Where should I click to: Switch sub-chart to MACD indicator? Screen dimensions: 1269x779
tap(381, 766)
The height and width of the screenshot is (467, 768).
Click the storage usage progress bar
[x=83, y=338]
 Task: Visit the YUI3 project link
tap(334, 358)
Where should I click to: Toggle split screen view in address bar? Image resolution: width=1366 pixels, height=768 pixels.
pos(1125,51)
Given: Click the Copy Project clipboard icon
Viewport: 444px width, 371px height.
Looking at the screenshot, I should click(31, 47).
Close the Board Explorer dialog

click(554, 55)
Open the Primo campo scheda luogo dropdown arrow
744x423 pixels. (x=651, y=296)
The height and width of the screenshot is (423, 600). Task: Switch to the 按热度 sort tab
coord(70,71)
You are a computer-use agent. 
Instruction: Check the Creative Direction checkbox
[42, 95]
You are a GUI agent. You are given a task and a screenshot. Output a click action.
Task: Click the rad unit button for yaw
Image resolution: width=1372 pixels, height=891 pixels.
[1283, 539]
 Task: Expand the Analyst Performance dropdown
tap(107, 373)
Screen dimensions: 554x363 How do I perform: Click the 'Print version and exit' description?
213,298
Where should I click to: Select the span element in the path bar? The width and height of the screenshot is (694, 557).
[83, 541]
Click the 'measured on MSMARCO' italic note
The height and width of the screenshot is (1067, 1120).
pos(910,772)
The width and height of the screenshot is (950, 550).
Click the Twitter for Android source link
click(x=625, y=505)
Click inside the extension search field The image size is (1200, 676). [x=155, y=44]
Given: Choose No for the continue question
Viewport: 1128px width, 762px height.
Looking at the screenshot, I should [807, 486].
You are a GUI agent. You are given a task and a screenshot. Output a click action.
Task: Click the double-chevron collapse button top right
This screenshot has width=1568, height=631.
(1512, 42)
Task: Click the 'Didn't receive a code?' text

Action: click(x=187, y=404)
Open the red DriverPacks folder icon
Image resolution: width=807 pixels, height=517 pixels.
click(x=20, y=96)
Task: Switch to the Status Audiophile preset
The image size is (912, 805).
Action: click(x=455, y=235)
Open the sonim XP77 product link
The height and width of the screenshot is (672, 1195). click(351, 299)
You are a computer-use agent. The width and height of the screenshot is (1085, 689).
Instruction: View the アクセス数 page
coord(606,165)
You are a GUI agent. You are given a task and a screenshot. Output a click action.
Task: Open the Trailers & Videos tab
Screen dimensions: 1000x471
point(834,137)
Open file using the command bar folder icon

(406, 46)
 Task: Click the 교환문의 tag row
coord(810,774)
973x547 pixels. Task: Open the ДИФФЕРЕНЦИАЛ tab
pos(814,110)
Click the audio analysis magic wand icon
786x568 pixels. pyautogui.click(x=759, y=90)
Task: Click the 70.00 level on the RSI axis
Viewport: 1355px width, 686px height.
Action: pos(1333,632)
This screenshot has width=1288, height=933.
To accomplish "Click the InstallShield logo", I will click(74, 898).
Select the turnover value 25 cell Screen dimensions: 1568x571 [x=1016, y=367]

****************

Go through the material and write each line out again exactly.

Where should I click to: Switch sub-chart to MACD indicator? Screen dimensions: 1269x779
tap(381, 766)
The height and width of the screenshot is (467, 768).
Click the storage usage progress bar
[x=83, y=338]
 Task: Visit the YUI3 project link
tap(334, 358)
Where should I click to: Toggle split screen view in address bar? Image resolution: width=1366 pixels, height=768 pixels.
pos(1125,51)
Given: Click the Copy Project clipboard icon
Viewport: 444px width, 371px height.
Looking at the screenshot, I should click(31, 47).
Close the Board Explorer dialog

click(554, 55)
Open the Primo campo scheda luogo dropdown arrow
744x423 pixels. (x=651, y=296)
The height and width of the screenshot is (423, 600). Task: Switch to the 按热度 sort tab
coord(70,71)
You are a computer-use agent. 
Instruction: Check the Creative Direction checkbox
[42, 95]
You are a GUI agent. You are given a task and a screenshot. Output a click action.
Task: Click the rad unit button for yaw
Image resolution: width=1372 pixels, height=891 pixels.
[1283, 539]
 Task: Expand the Analyst Performance dropdown
tap(107, 373)
Screen dimensions: 554x363 How do I perform: Click the 'Print version and exit' description?
213,298
Where should I click to: Select the span element in the path bar? The width and height of the screenshot is (694, 557).
[83, 541]
Click the 'measured on MSMARCO' italic note
The height and width of the screenshot is (1067, 1120).
pos(910,772)
The width and height of the screenshot is (950, 550).
Click the Twitter for Android source link
click(x=625, y=505)
Click inside the extension search field The image size is (1200, 676). [x=155, y=44]
Given: Choose No for the continue question
Viewport: 1128px width, 762px height.
Looking at the screenshot, I should [807, 486].
You are a GUI agent. You are given a task and a screenshot. Output a click action.
Task: Click the double-chevron collapse button top right
This screenshot has width=1568, height=631.
(1512, 42)
Task: Click the 'Didn't receive a code?' text

Action: click(x=187, y=404)
Open the red DriverPacks folder icon
Image resolution: width=807 pixels, height=517 pixels.
click(x=20, y=96)
Task: Switch to the Status Audiophile preset
The image size is (912, 805).
Action: click(x=455, y=235)
Open the sonim XP77 product link
The height and width of the screenshot is (672, 1195). click(351, 299)
You are a computer-use agent. The width and height of the screenshot is (1085, 689).
Instruction: View the アクセス数 page
coord(606,165)
You are a GUI agent. You are given a task and a screenshot. Output a click action.
Task: Open the Trailers & Videos tab
Screen dimensions: 1000x471
point(834,137)
Open file using the command bar folder icon

(406, 46)
 Task: Click the 교환문의 tag row
coord(810,774)
973x547 pixels. Task: Open the ДИФФЕРЕНЦИАЛ tab
pos(814,110)
Click the audio analysis magic wand icon
786x568 pixels. pyautogui.click(x=759, y=90)
Task: Click the 70.00 level on the RSI axis
Viewport: 1355px width, 686px height.
Action: pos(1333,632)
This screenshot has width=1288, height=933.
To accomplish "Click the InstallShield logo", I will click(74, 898).
Select the turnover value 25 cell Screen dimensions: 1568x571 [x=1016, y=367]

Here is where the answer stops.